In the Eval panel, go to the Experiments tab and click + New Task. Fill in the task form.

Task fields

Basic

FieldDescription
NameShort identifier for the task
DescriptionWhat this task is testing
Subject TypeWhat kind of thing is being tested (agent, action-block)
TimeoutMaximum execution time in seconds before the run is marked failed

Instruction

The instruction is what the subject receives as its input. Three instruction types are available:

TypeDescription
TextA plain-text prompt sent to the subject as its task
ScriptA shell script that runs to set up the environment, then outputs the instruction
HybridA script for setup combined with a text prompt for the subject

Use Script or Hybrid when the task requires dynamic data, file fixtures, a pre-loaded database, or any other environment preparation before the subject runs.

Environment

The environment determines where the subject executes its run:

TypeDescription
LocalRuns directly on your machine
RemoteRuns on a remote workspace
ProviderSpins up a fresh environment via a configured provider (Docker, E2B, Daytona, etc.)
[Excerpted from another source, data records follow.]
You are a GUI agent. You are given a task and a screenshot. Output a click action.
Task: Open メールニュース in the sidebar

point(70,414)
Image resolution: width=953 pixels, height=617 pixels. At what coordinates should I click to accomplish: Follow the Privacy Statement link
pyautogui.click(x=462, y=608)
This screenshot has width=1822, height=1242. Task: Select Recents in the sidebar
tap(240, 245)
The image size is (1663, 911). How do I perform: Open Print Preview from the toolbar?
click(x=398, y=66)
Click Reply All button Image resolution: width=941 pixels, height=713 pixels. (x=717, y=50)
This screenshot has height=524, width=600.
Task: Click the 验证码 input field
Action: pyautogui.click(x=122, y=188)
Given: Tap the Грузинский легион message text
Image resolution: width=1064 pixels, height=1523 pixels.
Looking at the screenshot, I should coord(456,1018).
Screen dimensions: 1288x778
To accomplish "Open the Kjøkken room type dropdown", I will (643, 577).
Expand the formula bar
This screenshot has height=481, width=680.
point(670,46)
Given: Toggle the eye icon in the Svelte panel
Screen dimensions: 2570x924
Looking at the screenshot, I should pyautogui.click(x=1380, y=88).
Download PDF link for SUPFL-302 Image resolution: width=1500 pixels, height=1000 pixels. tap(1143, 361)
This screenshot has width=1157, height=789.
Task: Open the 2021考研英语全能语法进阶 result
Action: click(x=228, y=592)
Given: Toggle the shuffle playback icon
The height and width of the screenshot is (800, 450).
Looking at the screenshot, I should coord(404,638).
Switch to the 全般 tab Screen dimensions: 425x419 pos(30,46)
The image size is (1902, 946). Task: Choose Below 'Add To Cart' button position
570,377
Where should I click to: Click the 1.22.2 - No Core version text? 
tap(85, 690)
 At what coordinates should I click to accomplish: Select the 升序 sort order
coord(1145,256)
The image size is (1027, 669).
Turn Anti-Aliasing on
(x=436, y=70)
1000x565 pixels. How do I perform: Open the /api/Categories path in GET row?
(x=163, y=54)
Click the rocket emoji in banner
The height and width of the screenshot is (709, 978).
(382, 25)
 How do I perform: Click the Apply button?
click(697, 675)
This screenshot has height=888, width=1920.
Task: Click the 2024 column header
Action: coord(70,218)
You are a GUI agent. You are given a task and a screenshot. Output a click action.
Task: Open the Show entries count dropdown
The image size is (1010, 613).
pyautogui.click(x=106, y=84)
Using Provider is recommended for isolation — each eval run gets a clean sandbox with no state carried over from previous runs.

Evaluators

Add one or more evaluators to the task. Each evaluator inspects the subject's output and returns a score from 0–100. When multiple evaluators are present, their scores are combined using a weighted average:

final score = Σ(evaluator.score × evaluator.weight) / Σ(weights)

See Evaluators for the full list of evaluator types and their configuration.

Optimization (optional)

Optionally enable automatic optimization for the task. When enabled, Codebolt runs an optimization loop after the baseline eval — an optimizer agent modifies the subject between iterations to improve the score.

See Optimization for configuration details.

Suites

Suites are folders that group related tasks together. Create a suite from the Experiments tab → + New Suite. Drag tasks into suites to organise them.

When you start a run, you can select an entire suite to run all its tasks in one go, or select individual tasks.

Editing and deleting tasks

Click any task in the list to open its detail view. From there you can edit the task configuration or delete it. Deleting a task does not delete historical runs that used it — those results remain in the run files.